Nel 2010 a trainare la domanda mondiale del fotovoltaico, che Pike Research prevede con un tasso di crescita del 43% con oltre 10 GW (Qualenergia.it, Fotovoltaico, dove si gioca la competitività), saranno ancora i soliti noti, ossia Germania, Italia, Stati Uniti, Giappone e Francia, ma determinante sarà il contributo di una schiera di mercati relativamente nuovi che sembrano promettere molto.

In Europa, ad esempio, stiamo assistendo alla partenza di nuovo mercato del fotovoltaico, quello del Regno Unito, con il lancio della tariffa feed-in: le previsioni di PricewaterhouseCoopers sono che l’installato si moltiplichi per 5 già nell’anno in corso e al 2015 si raggiunga 1 GW di potenza cumulativa (Qualenergia.it, Prospettive radiose per il fotovoltaico britannico).

Buone speranze anche per la Grecia dove la forte radiazione solare abbinata agli sgravi fiscali e ad una tariffa incentivante molto generosa (fino a 0,55 €/kWh per 25 anni sui piccoli impianti residenziali) fanno prevedere che il paese nel 2010, crisi permettendo, entri nella top-ten mondiale del fotovoltaico: a marzo erano stati presentati progetti per ben 3,7 gigawatt; impianti che per passare dalla carta alla realtà dovranno affrontare ovviamente le incognite di burocrazia e finanziamenti.

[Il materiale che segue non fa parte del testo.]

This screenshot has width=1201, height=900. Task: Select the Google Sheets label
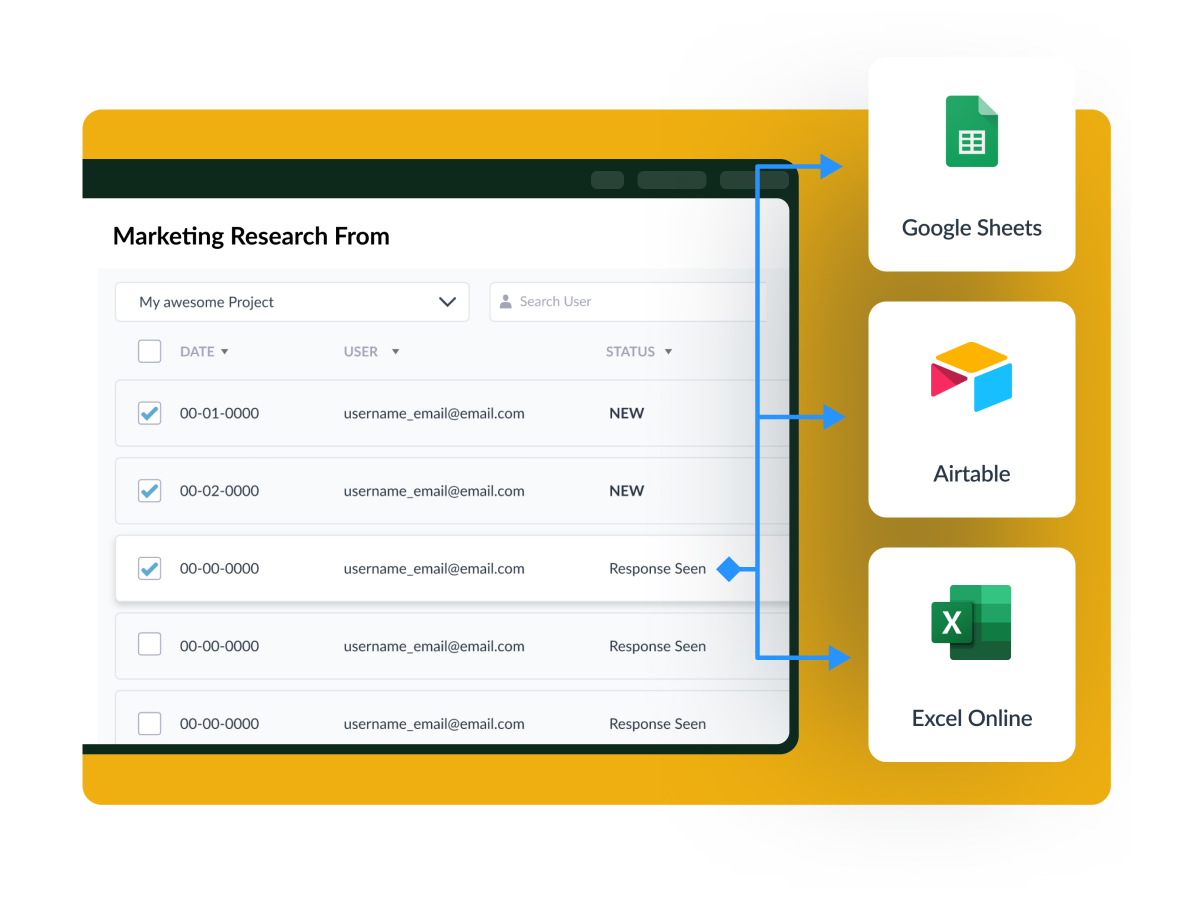(x=971, y=228)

Molto ci si aspetta anche dalla Bulgaria: l’associazione di categoria nazionale prevede nuove installazioni dai 20 agli 80 MW nel 2010  e tra i 500 MW e il gigawatt entro i prossimi 5 anni. La Repubblica Ceca, con un tariffa feed-in di poco inferiore a 0,50 €/kWh della durata di 20 anni ,è un’altra promessa del fotovoltaico europeo, con risultati già importanti registrati nel 2009; una forte crescita della tecnologia è attesa anche in Belgio e in Turchia.

Fuori dal vecchio continente molti sono i mercati in crescita. Oltre agli Stati Uniti – per i quali Greentech Media stima una domanda che al 2012 andrà dagli 1,5 agli oltre 2 GW – grandi sono le aspettative dal Canada e in particolare dallo Stato dell’Ontario. L’Australia invece già nel 2009, con 82 MW installati (di cui l’80% nel residenziale), ha superato la Spagna in quanto a nuova potenza annuale installata, mentre i dati raccolti fino a giugno 2010 fanno prevedere che entro la fine dell’anno le nuove installazioni saranno almeno il doppio dello scorso anno.

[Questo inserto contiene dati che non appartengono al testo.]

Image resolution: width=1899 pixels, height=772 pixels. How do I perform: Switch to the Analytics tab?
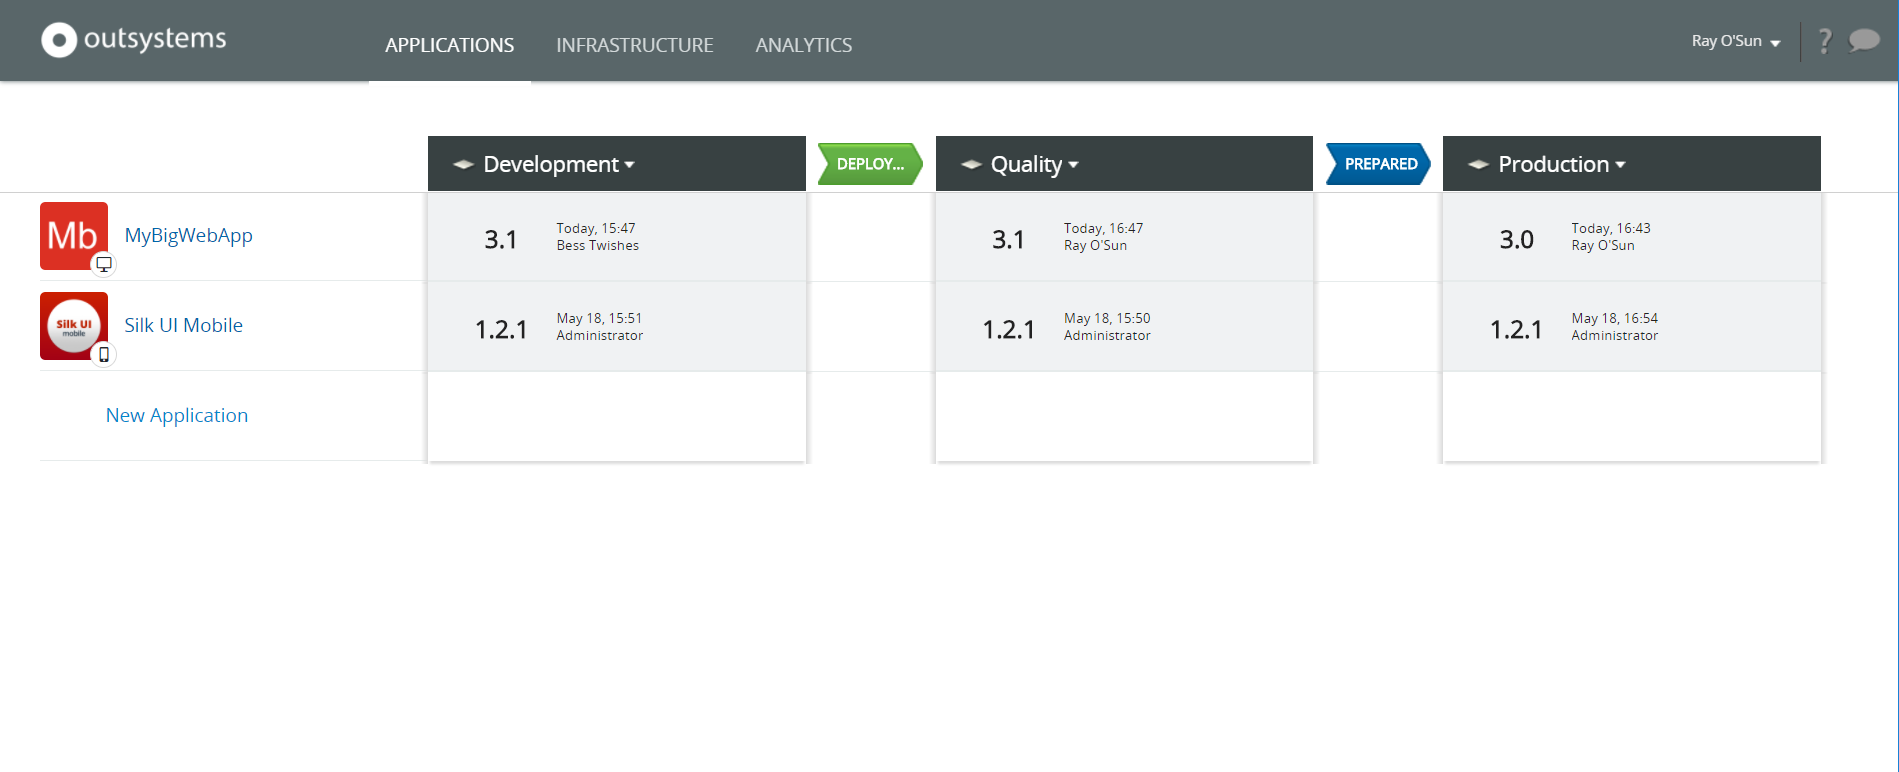tap(803, 45)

Passando poi in Estremo Oriente, secondo l’ultimo report sull’Asia di Solarbuzz ci sarebbero alcune novità. In Giappone si attende una ripresa della crescita già da quest’anno grazie ai nuovi incentivi, in particolare la tariffa feed-in attiva da novembre 2009. Il mercato nipponico ha avuto un primo balzo in avanti già lo scorso anno con 477 MW di nuove installazioni. Rilevante poi la crescita della Cina nel 2009 a seguito degli importanti piani di sostegno approvati a metà anno: + 552% rispetto al 2008 e nuove installazioni per 228 MW. Ma il meglio deve ancora arrivare e già per il 2010 sarebbero in attesa di approvazione progetti per un totale di 18,6 GW.

Di altro tenore inveci i risultati in mercati importanti come quello della Sud Corea e dell’India. Nel 2009 si è assistito infatti ad un crollo del 65% del fotovoltaico sudcoreano: si è passati dai 276 MW del 2008 ai 98 MW del 2009. Poche le attese visto che sono in arrivo anche tagli alla attuale tariffa feed-in.

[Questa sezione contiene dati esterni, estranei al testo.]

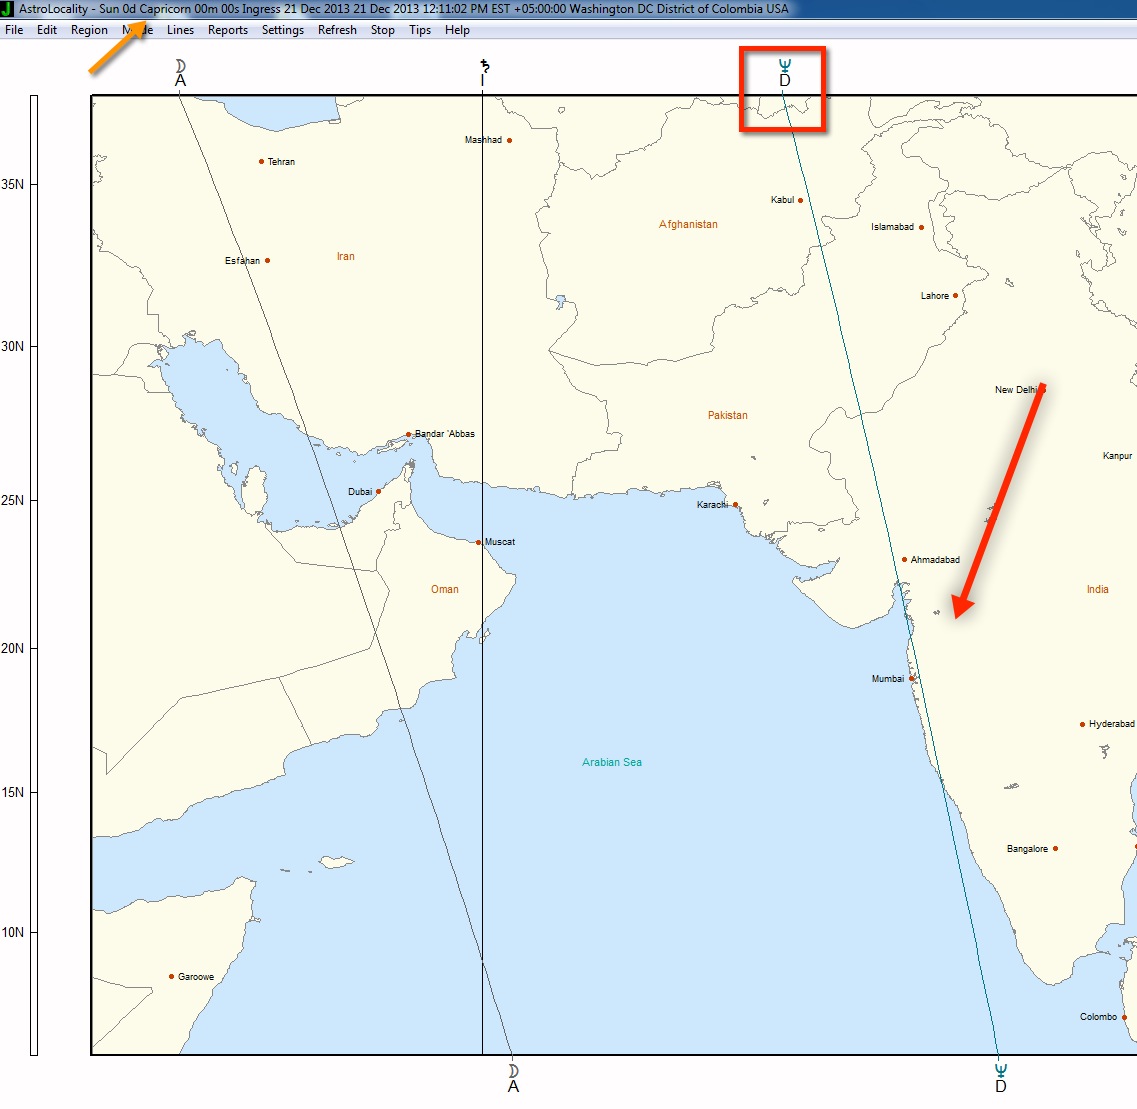Open the Edit menu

Delusione parziale anche da quello che potrebbe diventare uno dei più grandi mercati mondiali, l’India, il cui governo punta a realizzare oltre 20 GW di fotovoltaico entro il 2020 (Qualenergia.it, Il futuro solare dell’India). Nonostante il sostegno statale, le installazioni nel 2009 sono cresciute solo del 22% rispetto all’anno precedente, arrivando a 44 MW. A rallentare il decollo, ci spiega Solarbuzz, diversi ostacoli burocratici. Si spera che il 2010 sia migliore visto che a giugno sono stati presentati progetti per oltre 4,9 GW.